# TASK DETAILS
Nothing outside the range below should be printed. Output exactly the lines from the line with "Screenshot is 1280x2144." to the line with "Jogos e Quebra Cabeças (370, 236)", both included.

# MATERIAL FOR THE TASK
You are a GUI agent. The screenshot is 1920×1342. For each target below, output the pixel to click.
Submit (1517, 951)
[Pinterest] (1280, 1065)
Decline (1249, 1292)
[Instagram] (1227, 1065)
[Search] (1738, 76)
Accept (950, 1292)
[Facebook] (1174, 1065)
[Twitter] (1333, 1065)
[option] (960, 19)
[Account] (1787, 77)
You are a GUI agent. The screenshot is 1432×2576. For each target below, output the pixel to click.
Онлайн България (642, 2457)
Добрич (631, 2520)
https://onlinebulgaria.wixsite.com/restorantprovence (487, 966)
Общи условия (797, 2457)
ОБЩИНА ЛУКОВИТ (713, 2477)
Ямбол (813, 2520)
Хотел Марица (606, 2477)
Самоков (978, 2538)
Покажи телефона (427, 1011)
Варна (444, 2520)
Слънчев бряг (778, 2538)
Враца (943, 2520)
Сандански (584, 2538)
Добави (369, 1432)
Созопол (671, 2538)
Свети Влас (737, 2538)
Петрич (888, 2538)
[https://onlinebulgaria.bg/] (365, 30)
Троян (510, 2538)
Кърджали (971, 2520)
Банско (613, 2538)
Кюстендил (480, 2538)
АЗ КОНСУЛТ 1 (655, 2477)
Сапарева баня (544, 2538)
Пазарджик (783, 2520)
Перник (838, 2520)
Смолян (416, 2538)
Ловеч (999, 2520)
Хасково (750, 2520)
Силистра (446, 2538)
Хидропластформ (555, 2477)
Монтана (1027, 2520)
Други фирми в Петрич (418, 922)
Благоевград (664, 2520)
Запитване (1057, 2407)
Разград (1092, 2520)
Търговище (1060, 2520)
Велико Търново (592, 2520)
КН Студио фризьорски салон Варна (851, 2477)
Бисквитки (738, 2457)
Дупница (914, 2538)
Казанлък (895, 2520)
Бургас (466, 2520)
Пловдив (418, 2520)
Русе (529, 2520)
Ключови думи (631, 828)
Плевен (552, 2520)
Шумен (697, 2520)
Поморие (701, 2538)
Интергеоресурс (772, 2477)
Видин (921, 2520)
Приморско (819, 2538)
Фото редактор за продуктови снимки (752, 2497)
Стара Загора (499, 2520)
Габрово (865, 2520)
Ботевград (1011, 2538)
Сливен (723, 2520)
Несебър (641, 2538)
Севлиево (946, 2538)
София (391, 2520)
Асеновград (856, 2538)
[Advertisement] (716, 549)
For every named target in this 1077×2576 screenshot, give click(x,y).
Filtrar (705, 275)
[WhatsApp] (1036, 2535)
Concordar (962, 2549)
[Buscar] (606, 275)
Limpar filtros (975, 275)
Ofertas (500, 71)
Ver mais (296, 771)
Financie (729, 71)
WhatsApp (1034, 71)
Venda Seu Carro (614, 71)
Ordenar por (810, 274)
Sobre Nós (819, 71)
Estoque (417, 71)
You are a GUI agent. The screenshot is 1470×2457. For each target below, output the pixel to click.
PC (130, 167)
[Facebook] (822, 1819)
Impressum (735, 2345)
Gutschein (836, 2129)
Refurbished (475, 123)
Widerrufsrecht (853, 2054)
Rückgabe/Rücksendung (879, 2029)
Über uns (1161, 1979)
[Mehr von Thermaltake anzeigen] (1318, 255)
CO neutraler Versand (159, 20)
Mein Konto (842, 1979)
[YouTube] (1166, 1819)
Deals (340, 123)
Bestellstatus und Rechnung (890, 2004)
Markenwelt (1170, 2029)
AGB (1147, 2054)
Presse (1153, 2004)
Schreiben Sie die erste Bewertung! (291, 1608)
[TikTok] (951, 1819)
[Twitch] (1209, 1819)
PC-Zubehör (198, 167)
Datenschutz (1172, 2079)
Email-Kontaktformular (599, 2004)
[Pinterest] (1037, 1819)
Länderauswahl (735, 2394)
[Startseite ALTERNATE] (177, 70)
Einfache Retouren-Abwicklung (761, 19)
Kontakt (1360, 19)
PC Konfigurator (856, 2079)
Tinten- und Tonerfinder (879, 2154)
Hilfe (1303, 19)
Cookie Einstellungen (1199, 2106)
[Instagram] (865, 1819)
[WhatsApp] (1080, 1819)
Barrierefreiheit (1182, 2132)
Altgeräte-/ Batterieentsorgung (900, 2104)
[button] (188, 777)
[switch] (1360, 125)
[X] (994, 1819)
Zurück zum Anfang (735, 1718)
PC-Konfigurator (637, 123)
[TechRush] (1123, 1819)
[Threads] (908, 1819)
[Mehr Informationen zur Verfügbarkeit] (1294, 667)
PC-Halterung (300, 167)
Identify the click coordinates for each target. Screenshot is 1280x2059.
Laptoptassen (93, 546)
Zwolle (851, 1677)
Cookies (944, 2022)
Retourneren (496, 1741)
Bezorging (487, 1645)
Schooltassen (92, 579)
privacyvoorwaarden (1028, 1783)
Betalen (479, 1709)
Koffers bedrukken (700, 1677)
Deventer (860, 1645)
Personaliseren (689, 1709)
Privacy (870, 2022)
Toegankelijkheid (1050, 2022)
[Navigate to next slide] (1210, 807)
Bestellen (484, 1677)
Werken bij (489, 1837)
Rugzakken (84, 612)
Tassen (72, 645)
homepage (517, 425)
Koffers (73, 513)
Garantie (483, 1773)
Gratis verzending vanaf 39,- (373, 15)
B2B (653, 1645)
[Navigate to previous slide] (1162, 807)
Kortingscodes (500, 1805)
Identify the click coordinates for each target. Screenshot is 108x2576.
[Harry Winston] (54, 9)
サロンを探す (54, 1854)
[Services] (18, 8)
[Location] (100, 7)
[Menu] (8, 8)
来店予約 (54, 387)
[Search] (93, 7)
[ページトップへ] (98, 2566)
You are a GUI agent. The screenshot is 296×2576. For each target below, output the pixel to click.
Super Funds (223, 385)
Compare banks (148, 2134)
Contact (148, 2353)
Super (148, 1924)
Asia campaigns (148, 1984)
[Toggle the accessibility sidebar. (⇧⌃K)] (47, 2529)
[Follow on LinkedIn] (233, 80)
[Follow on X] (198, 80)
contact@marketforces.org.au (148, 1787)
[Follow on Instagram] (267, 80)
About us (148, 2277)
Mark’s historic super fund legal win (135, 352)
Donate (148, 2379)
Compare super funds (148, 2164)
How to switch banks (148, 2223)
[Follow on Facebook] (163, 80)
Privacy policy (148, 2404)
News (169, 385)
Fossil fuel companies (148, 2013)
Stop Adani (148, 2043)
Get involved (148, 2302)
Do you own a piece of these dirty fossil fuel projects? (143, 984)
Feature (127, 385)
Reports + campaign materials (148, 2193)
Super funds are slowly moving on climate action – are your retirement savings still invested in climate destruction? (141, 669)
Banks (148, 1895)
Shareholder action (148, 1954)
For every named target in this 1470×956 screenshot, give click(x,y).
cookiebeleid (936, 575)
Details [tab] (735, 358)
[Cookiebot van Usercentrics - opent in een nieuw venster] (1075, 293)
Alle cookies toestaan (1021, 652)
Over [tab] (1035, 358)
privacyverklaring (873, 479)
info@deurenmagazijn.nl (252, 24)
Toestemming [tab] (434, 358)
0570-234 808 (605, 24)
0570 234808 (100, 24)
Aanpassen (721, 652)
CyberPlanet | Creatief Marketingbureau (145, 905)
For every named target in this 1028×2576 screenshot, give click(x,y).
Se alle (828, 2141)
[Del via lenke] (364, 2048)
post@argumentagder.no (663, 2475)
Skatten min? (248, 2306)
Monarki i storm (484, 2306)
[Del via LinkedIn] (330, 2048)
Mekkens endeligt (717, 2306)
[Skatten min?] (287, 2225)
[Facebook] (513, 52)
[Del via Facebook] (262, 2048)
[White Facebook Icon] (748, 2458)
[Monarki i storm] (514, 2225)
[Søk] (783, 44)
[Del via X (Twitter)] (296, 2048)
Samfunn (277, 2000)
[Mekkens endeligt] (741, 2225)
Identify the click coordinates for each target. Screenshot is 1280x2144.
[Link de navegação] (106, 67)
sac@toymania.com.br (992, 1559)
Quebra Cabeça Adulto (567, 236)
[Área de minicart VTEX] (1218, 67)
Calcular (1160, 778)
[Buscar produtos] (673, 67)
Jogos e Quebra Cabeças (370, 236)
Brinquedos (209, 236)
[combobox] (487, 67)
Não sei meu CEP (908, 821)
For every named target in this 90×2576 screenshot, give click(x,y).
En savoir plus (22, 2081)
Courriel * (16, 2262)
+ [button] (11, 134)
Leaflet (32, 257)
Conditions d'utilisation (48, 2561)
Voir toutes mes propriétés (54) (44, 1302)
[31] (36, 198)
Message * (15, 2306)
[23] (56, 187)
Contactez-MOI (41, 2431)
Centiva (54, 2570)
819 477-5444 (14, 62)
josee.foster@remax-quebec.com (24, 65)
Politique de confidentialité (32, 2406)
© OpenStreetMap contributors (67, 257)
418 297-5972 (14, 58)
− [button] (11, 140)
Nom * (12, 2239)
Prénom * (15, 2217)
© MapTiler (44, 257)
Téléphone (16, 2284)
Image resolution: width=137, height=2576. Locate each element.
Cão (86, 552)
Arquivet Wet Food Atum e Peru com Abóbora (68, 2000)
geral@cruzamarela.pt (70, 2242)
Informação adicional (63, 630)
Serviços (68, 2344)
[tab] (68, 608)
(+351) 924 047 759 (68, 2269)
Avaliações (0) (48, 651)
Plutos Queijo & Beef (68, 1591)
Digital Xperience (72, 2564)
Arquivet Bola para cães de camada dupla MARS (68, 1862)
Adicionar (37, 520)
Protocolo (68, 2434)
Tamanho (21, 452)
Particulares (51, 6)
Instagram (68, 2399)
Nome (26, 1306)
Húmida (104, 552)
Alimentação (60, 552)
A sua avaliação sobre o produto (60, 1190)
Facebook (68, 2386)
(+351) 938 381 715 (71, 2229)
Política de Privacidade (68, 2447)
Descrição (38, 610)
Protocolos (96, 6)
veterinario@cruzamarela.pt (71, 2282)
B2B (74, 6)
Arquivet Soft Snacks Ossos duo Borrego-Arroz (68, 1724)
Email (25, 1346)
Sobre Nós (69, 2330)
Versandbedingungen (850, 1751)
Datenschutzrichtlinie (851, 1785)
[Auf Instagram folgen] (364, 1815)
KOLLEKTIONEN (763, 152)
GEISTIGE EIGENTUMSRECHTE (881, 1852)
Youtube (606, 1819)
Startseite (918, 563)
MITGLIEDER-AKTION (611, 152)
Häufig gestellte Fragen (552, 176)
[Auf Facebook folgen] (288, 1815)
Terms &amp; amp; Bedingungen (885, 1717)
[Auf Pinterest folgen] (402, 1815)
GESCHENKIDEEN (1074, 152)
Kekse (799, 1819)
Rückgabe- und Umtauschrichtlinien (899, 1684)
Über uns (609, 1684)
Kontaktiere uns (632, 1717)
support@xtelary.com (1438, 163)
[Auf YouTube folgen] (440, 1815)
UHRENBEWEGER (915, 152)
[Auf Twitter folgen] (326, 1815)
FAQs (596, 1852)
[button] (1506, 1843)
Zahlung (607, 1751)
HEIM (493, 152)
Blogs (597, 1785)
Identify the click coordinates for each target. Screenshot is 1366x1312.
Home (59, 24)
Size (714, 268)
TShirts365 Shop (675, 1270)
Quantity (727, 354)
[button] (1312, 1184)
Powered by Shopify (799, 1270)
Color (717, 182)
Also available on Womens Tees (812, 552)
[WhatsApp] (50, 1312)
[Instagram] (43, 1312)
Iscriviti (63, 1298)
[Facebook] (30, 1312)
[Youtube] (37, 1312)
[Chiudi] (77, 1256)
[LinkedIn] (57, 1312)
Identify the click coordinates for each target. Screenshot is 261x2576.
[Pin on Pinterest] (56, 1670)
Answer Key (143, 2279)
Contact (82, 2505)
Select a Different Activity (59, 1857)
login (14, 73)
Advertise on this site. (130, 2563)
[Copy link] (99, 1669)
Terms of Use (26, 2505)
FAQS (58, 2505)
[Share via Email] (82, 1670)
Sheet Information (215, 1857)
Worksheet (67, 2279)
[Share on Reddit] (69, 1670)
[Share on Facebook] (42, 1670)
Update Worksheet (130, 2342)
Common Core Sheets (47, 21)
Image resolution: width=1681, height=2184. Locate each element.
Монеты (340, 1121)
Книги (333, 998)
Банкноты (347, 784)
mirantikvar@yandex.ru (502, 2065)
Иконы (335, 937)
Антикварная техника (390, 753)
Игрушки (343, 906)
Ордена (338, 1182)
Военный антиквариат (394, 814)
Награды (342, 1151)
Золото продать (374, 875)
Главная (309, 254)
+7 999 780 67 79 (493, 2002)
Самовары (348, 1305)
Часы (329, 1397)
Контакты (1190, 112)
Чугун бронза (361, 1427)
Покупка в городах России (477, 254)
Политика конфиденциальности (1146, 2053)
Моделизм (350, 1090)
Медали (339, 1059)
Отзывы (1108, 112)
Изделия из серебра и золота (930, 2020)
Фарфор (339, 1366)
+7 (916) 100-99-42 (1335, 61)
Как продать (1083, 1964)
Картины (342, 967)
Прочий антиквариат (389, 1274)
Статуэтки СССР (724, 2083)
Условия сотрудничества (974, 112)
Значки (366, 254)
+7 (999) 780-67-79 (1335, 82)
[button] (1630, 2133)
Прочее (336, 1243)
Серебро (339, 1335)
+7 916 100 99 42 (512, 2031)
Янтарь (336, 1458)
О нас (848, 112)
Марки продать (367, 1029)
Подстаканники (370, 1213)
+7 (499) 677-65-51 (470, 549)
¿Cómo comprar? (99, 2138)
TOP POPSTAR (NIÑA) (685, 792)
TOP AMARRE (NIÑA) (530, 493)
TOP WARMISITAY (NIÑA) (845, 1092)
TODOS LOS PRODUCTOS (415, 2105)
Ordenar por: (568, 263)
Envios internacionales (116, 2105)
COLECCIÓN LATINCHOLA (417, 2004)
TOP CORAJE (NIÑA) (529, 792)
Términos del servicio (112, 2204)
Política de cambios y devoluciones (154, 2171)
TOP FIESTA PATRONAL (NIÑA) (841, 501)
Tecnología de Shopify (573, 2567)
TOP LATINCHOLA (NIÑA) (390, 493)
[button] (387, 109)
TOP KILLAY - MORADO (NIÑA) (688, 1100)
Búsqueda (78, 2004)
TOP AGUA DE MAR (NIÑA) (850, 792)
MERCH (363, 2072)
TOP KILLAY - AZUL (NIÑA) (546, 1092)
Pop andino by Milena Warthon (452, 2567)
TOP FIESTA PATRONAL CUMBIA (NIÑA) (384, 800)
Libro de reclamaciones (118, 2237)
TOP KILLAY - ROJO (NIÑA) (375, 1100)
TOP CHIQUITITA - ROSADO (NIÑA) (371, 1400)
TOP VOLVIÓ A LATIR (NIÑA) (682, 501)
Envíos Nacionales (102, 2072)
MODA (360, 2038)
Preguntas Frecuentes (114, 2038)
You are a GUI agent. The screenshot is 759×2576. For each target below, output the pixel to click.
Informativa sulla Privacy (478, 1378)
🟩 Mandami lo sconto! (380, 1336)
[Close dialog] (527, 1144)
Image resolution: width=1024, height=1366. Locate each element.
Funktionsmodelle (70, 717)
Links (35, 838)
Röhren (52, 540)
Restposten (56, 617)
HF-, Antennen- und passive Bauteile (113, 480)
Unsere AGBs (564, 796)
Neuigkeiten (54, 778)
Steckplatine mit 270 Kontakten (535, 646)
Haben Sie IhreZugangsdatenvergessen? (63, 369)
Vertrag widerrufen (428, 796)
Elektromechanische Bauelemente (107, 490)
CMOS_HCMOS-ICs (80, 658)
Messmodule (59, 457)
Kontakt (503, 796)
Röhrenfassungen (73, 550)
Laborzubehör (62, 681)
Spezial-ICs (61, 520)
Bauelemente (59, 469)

# SOLUTION TO THIS EXERCISE
Identify the click coordinates for each target. Screenshot is 1280x2144.
[Link de navegação] (106, 67)
sac@toymania.com.br (992, 1559)
Quebra Cabeça Adulto (567, 236)
[Área de minicart VTEX] (1218, 67)
Calcular (1160, 778)
[Buscar produtos] (673, 67)
Jogos e Quebra Cabeças (370, 236)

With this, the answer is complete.